14. Insofar as the argument that Respondent No. 7 from whom Respondent Nos. 2 to 6 claimed to have purchased the property is not the real Mahender Kaur, is concerned, the Courts below have rightly held in the impugned orders that the issue of ownership was not before the said Courts and only recovery of possession was sought on the premise that the Appellant was earlier in possession of the Suit Property, between 25.04.2006 till 10.01.2007. Thus, there was no occasion for the Courts to enter into the issue of ownership. Appellant has been unable to discharge the onus of establishing and proving possession and thus no question of law, lest substantial question of law arises in the present appeal.

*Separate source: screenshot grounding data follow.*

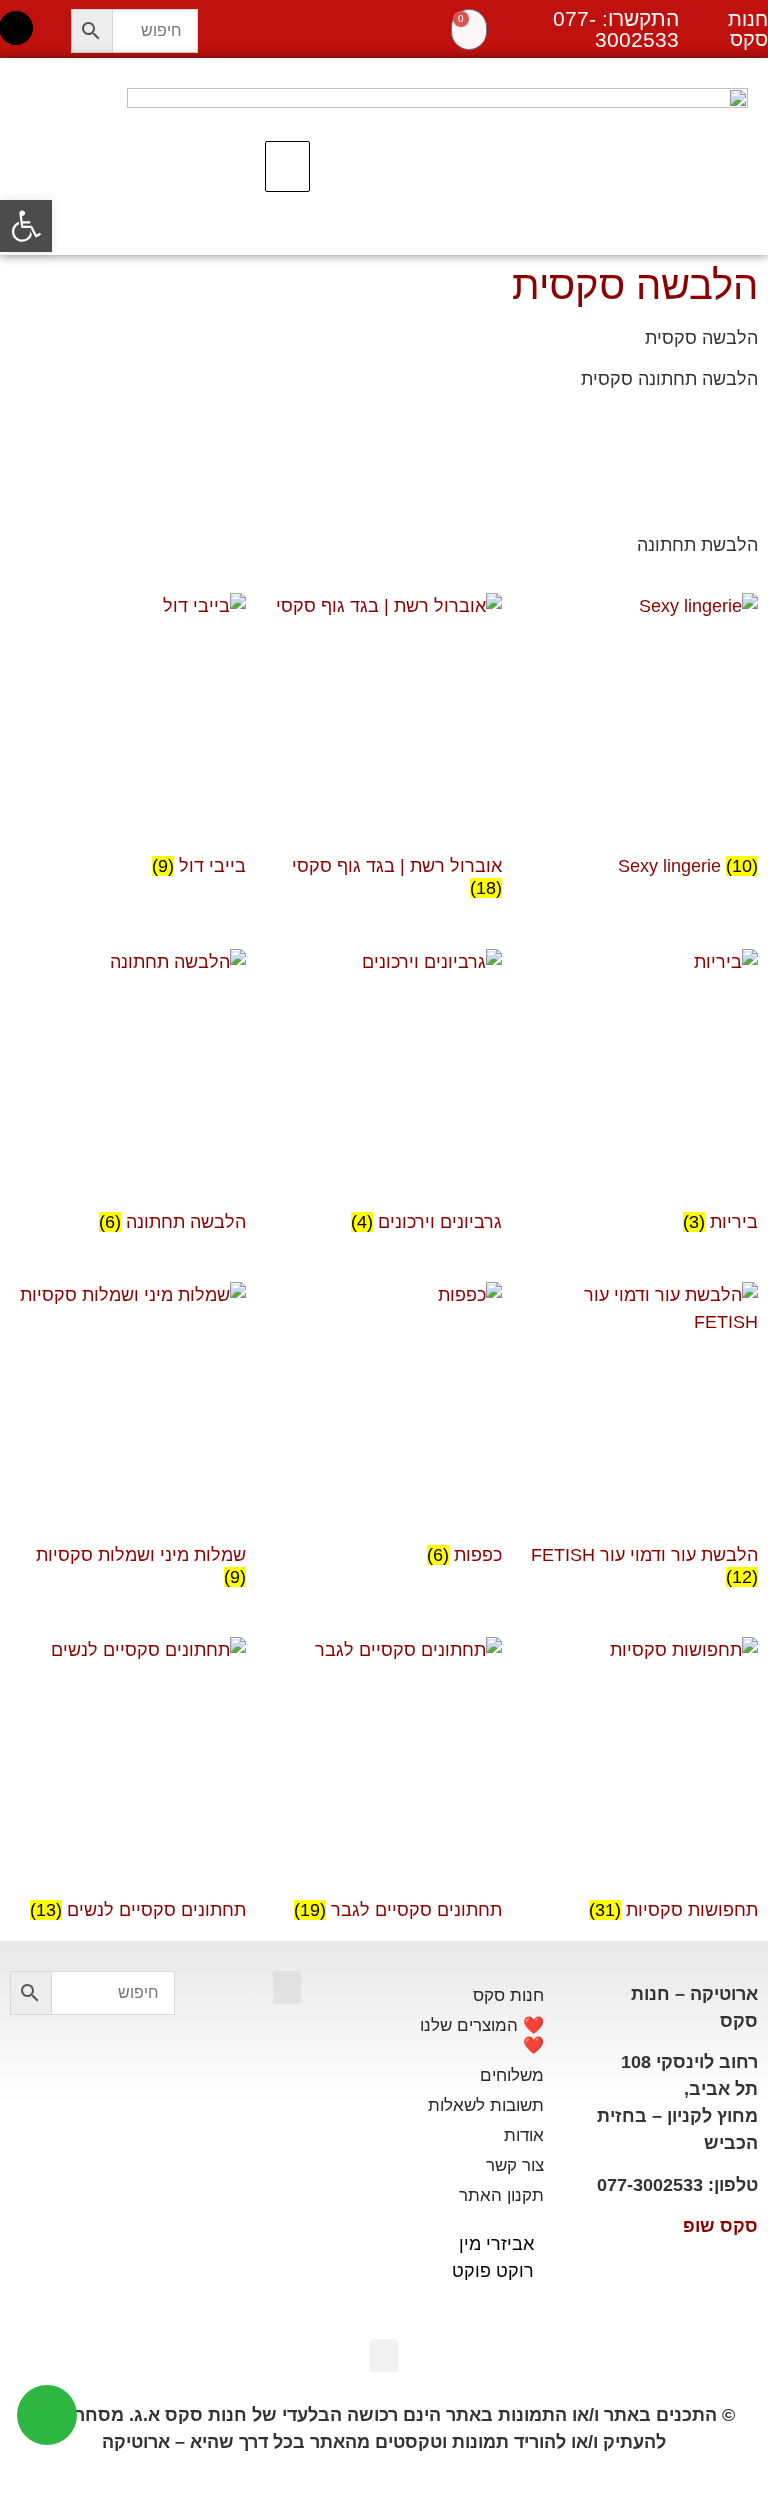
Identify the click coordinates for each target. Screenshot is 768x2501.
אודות (524, 2135)
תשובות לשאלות (486, 2105)
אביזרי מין (496, 2244)
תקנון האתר (501, 2195)
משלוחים (512, 2075)
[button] (287, 167)
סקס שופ (720, 2226)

15. In Veerayee Ammal vs. Seeni Ammal (2002) 1 SCC 134, it was held that merely because on appreciation of evidence, another view is also possible, it would not clothe the High Court to assume jurisdiction by terming an issue of fact as a substantial question of law. I may refer to the judgement in Sir Chunilal V. Mehta vs. Century Spinning and Manufacturing Co. Ltd. AIR 1962 SC 1314 and the judgment in Kashmir Singh vs. Harnam Singh (2008) 12 SCC 796, wherein it was held that the test to determine if a question is substantial is to see if it is of general public importance or directly or substantially affects the rights of the parties and if so whether it is finally settled or calls for discussion or an alternative view.

16. In Santosh Hazari vs. Purushottam Tiwari (2001) 3 SCC 179, it was held that to be a ‘substantial’ question of law, it must be debatable, not previously settled by law and must have a material bearing on the decision of the case.

17. Applying these parameters, none of the questions raised in the present appeal can be termed as ‘substantial questions of law’ to enable this Court to entertain the Appeal.

18. I may also note at this stage that the present appeal is being dismissed at the admission stage. The entire record of the Trial Court and Appellate Court has been filed by the Appellant. The power of the High Court to dismiss the Second Appeal at the admission stage, if no question of law arises, is well recognised and I may only refer to the observations of the Supreme Court in Kripa Ram (Deceased) Through Legal Representatives & Ors. Vs. Surendra Deo Gaur & Ors. 2020 SCC OnLine SC 935, as follows: “23. Sub-section (1) of Section 100 of the Code contemplates that an appeal shall lie to the High Court if it is satisfied that the case involves a substantial question of law. The substantial question of law is required to be precisely stated in the memorandum of appeal. If the High Court is satisfied that such substantial question of law is involved, it is required to formulate that question. The appeal has to be heard on the question so formulated. However, the Court has the power to hear appeal on any other substantial question of law on satisfaction of the conditions laid down in the proviso of Section 100 of the Code. Therefore, if the substantial question of law framed by the appellants are found to be arising in the case, only then the High Court is required to formulate the same for consideration. If no such question arises, it is not necessary for the High Court to frame any substantial question of law. The formulation of substantial question of law or reformulation of the same in terms of the proviso arises only if there are some questions of law and not in the absence of any substantial question of law. The High Court is not obliged to frame substantial question of law, in case, it finds no error in the findings recorded by the First Appellate Court.”

19. Accordingly, the appeal is dismissed along with the accompanying applications with no orders as to costs.